The family then returned to Kenigsberg, where Arendt's childhood was overshadowed by her father's deterioration and, finally, his death in 1913 by paresis (syphilitic insanity) when she was seven.
Martha Arendt was left to manage her grief and her precocious, energetic child through World War I, with episodic battles between the Germans and the Russians taking place on the nearby eastern front. Arendt's parents were Social Democratic in their politics, and Martha Arendt supported the Left in the post-World War I political turmoil, instilling in her daughter an admiration for socialist leader Rosa Luxemburg.
Her mother remarried in 1920, and Arendt gained two older stepsisters. At that time she cultivated literary and philosophical interests.
Education
Arendt enrolled in the Szittnich School, Kenigsberg in August 1913, but her studies there were interrupted by the outbreak of World War I. She attended the Kenigin-Luise-Schule for her secondary education, a girl's gymnasium. Here her education ended in 1923 when she was expelled for boycotting a teacher who insulted her. Her mother arranged for her to audit classes at the University of Berlin (1922-1923), including classics and Christian theology under Romano Guardini, enabling her to successfully sit the entrance examination (Abitur) for the University of Marburg. There she studied classical languages, German literature, protestant theology with Rudolf Bultmann and philosophy with Nicolai Hartmann and Martin Heidegger (1924-1926).
After finishing her diploma, she set out in the fall of that year to study theology with Rudolf Bultmann at the University of Marburg.

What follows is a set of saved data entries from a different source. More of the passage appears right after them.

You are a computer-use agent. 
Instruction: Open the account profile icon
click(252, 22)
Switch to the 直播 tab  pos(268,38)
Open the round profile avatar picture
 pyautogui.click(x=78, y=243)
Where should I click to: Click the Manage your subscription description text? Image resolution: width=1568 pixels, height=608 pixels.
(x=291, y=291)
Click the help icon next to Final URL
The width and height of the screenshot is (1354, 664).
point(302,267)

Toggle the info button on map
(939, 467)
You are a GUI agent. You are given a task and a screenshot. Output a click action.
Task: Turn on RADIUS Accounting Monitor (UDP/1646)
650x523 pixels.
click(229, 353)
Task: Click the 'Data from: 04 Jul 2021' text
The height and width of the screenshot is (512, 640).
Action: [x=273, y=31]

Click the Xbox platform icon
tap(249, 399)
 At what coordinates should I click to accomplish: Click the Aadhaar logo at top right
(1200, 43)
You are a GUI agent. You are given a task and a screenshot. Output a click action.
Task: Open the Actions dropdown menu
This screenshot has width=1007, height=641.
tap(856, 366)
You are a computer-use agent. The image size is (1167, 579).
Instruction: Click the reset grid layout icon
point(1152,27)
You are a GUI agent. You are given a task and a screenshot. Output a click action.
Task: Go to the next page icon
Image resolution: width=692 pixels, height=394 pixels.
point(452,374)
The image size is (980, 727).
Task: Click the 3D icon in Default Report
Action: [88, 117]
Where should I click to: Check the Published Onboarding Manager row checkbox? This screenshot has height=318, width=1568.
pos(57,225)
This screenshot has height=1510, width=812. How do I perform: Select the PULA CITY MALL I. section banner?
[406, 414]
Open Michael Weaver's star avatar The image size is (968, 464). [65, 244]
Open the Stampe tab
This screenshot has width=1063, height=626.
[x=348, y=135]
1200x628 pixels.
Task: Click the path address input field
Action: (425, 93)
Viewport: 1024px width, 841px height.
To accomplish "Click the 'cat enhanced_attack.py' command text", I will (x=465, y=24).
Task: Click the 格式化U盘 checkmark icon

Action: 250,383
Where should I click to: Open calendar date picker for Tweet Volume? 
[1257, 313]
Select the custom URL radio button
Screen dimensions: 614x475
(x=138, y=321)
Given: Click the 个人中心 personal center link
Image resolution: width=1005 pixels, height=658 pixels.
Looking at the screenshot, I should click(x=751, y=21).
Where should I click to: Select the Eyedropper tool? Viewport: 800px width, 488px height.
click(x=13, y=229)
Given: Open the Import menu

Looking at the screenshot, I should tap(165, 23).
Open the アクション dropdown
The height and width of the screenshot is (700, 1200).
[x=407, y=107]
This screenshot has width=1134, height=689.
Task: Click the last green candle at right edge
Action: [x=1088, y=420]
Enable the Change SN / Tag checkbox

There she was drawn to the young philosopher Martin Heidegger, who had attracted a following with the lectures that eventually became Being and Time, the chief sourcebook for a mode of thought that had the name Existenzphilosophie in Germany and later existentialisme in France.
Arendt completed a dissertation on The Concept of Love in St. Augustine (1929) and received her Ph. D. , but soon turned her attention to the current scene.
Career
Her concern was with the rising tide of anti-Semitism, and also with the complex history of German-Jewish relations, which she approached by studying a famous late-eighteenth-century moment of cultural rapprochement when Jewish salon hostesses dominated literary life in Berlin. She wrote a biographical study of one such hostess, Rahel Varnhagen, that focused on how Varnhagen repudiated her Jewishness only to find her way back to it near the end of her life; the book was not published until 1958.
Arendt began to associate with Kurt Blumenfeld, leader of the German Zionist Organization, and, after Hitler came to power in 1933, she worked actively for the Zionists, harboring fugitives and doing research to help Blumenfeld publicize abroad the plight of Hitler's enemies and victims. She was arrested by the Gestapo, and, after she was questioned and released, set out for the safety of Paris and the many opportunities there to work for the Zionist cause.
In a number of administrative capacities with organizations like Youth Aliyah, she helped secure passage for Jewish children to Palestine. While she was in Paris, Arendt also developed friendships with German émigré critics, poets, and artists who were Marxists.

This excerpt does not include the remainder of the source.